Mercer and CFA Institute Release 2025 Global Pension Index — Poland Remains Among the Weakest in Europe

CAREERSMercer and CFA Institute Release 2025 Global Pension Index — Poland Remains Among the Weakest in Europe

Mercer, a company within Marsh McLennan Group (NYSE: MMC), and CFA Institute have published the 17th edition of the annual Mercer CFA Institute Global Pension Index (MCGPI).

In 2025, the highest grade — A — was once again awarded to the pension systems of the Netherlands, Iceland, Denmark and Israel. For the first time, Singapore joined this group — and is now the only Asian country to hold an A rating.

Amid rising global uncertainty, the growing size of pension assets has increasingly led governments to seek ways to redirect part of this capital toward national priorities. This year’s Index examines the unexpected consequences of such government interventions and outlines eight guiding principles to help policymakers strike the right balance between safeguarding private pension participants and supporting strategic national objectives.

“As people live longer and labor markets evolve, governments are under pressure to reform pension systems,” said Christine Mahoney, Global Leader for Defined Benefit and Defined Contribution Plans at Mercer. “Pension reform is never simple. Carefully assessing the consequences is crucial, which is why employers, governments and plan providers all need to have a voice in shaping more flexible systems.”

Margaret Franklin, CFA, President and CEO of CFA Institute, added:

“Government policies — from taxation to investment mandates — profoundly influence how pension funds deploy capital. If pension funds are expected to serve national interests, the professional investment community must warn against unintended consequences. As the Index makes clear, the primary purpose of pensions must remain retirement income security, firmly rooted in fiduciary duty.”


Pension Funds Under Policy Pressure — Cooperation Beats Mandates

Governments have long shaped how private pension funds invest — either to protect retirees or encourage investment in domestic priorities. Countries including the UK, Canada, Australia and Malaysia have recently encouraged funds to back national infrastructure and innovation. Elsewhere, debates are intensifying over whether ESG factors should be mandated, even if they are not financially optimal.

“Pension systems with fewer restrictions tend to rank higher,” said Tim Jenkins, lead author of the report and Partner at Mercer. “Rather than imposing rigid requirements, governments should instead make investment options attractive, improve transparency and governance, and partner with the private sector to support both pension stability and economic growth.”


Poland: Slight Technical Improvement, Still Among the Weakest Systems

Krzysztof Nowak, CEO of Mercer Poland, commented:

“Poland’s score in the 2025 Index is 57 points, up marginally by 0.2 points versus 2024 — largely due to better macroeconomic forecasts, especially GDP growth.
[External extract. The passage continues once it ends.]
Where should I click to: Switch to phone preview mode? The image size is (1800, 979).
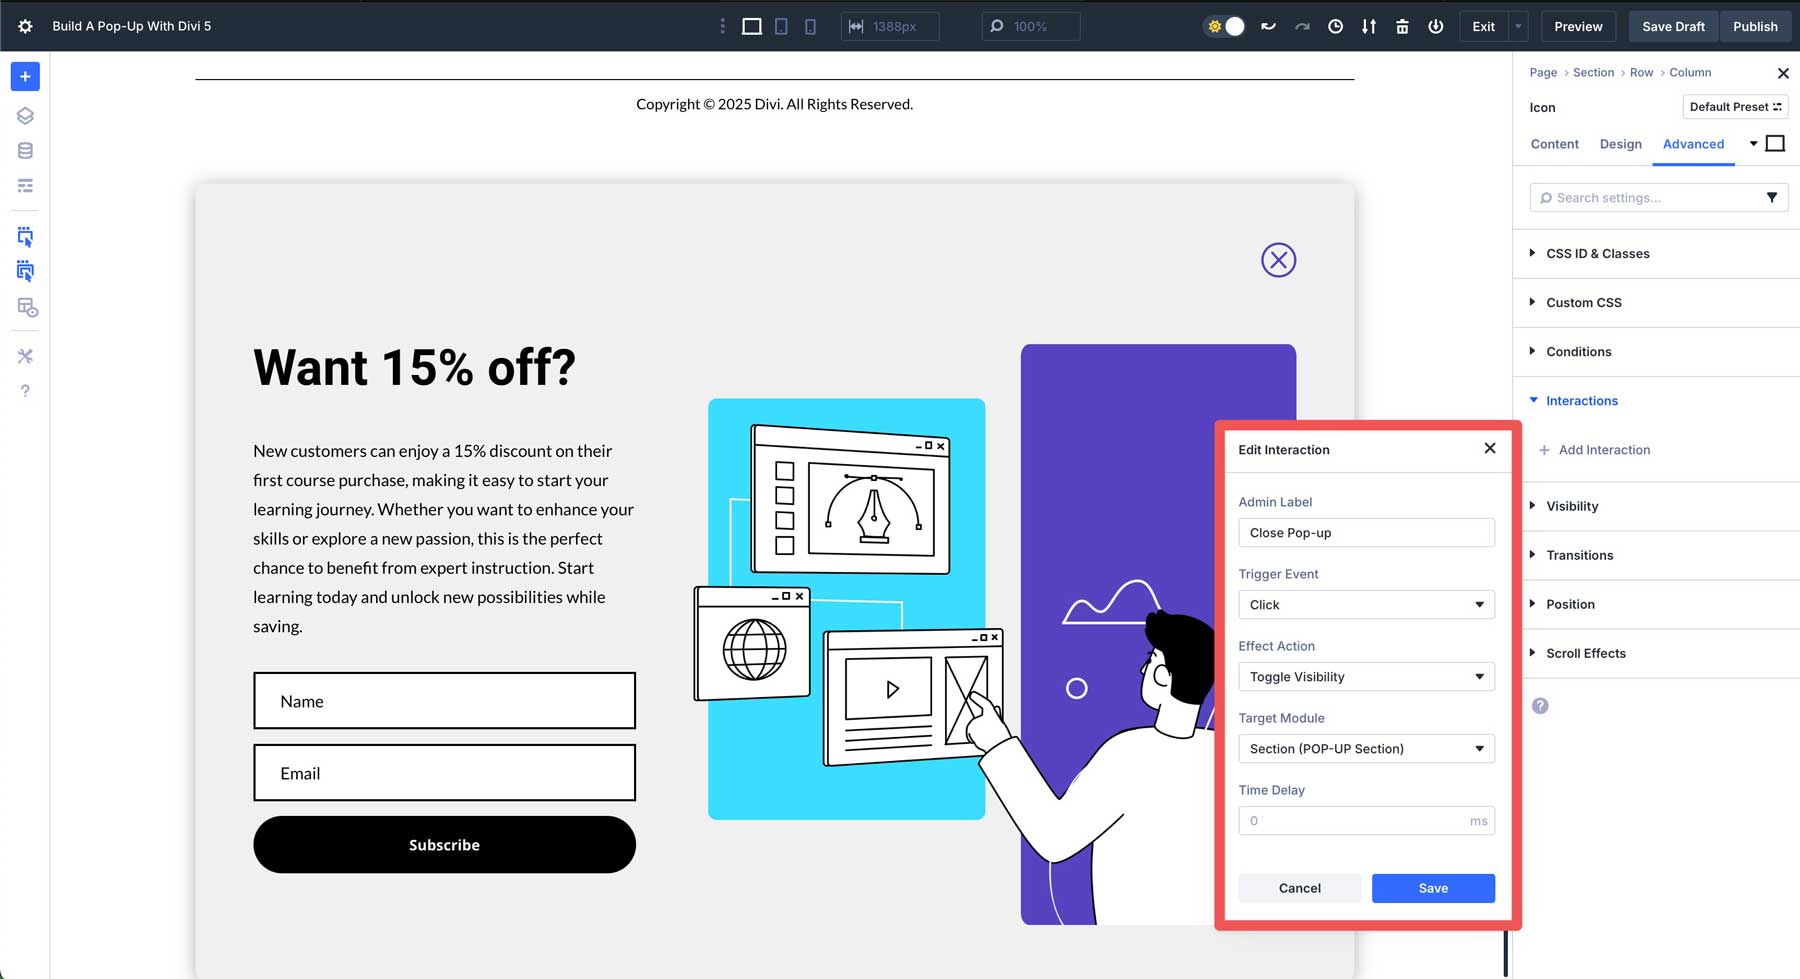[810, 25]
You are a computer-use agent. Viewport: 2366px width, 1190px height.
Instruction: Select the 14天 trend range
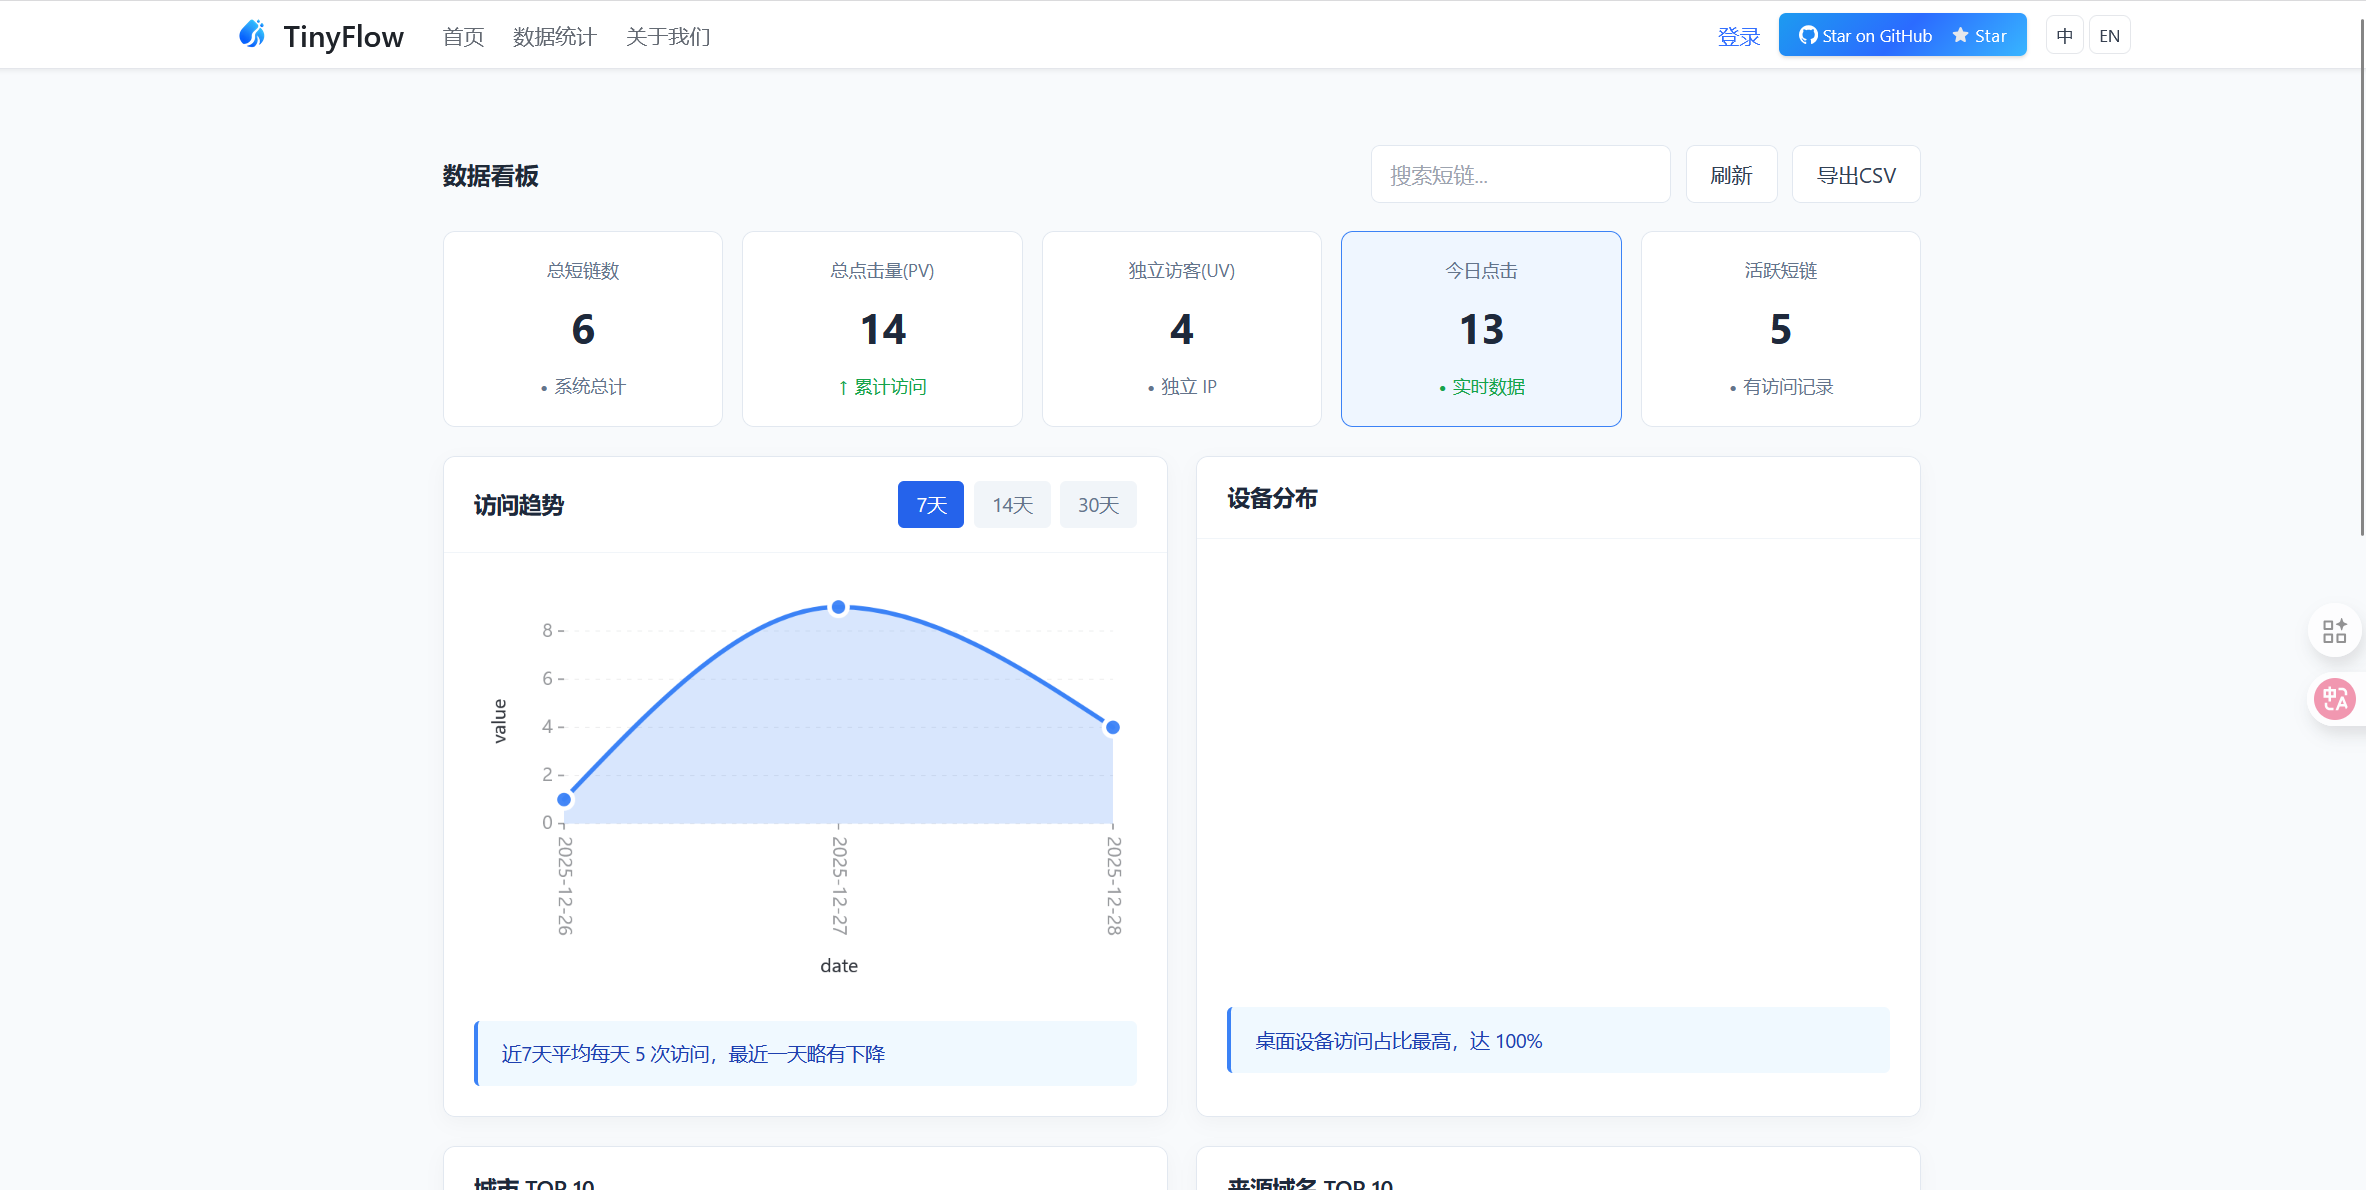(x=1012, y=505)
However, only six countries saw a decline this year, while many recorded strong improvements — meaning Poland’s relative position remains unchanged.

Poland remains in Category C, with four categories ahead and only one below. This group also includes Japan, Italy, South Africa, Austria, South Korea and China, as well as countries such as Botswana and Namibia.
Poland ranks fourth within its group, ahead of Austria.

Countries scoring above 80 points receive an A grade — systems that provide strong benefits, are stable and demonstrate high integrity.
These include: Netherlands, Iceland, Denmark, Singapore (first time), and Israel.


What Poland Still Needs to Do

Mercer notes that Poland’s structural weaknesses have not changed for years. The key recommendations remain:

  • Strengthen the capital-based pillar of the pension system (e.g. PPK, OFE, PPE)
  • Increase household savings rates
  • Boost labor participation among people aged 50+

Currently, most pensions in Poland are still paid by ZUS under a pay-as-you-go system, funded by current contributions and state subsidies, not accumulated savings — a structure at high long-term risk without deep reform.


Pensions Are Improving Globally — No System Declined in 2025

Notably, eight systems improved their Index score this year — none declined. This signals global progress in strengthening retirement income security, which is critical amid longer lifespans and falling birth rates.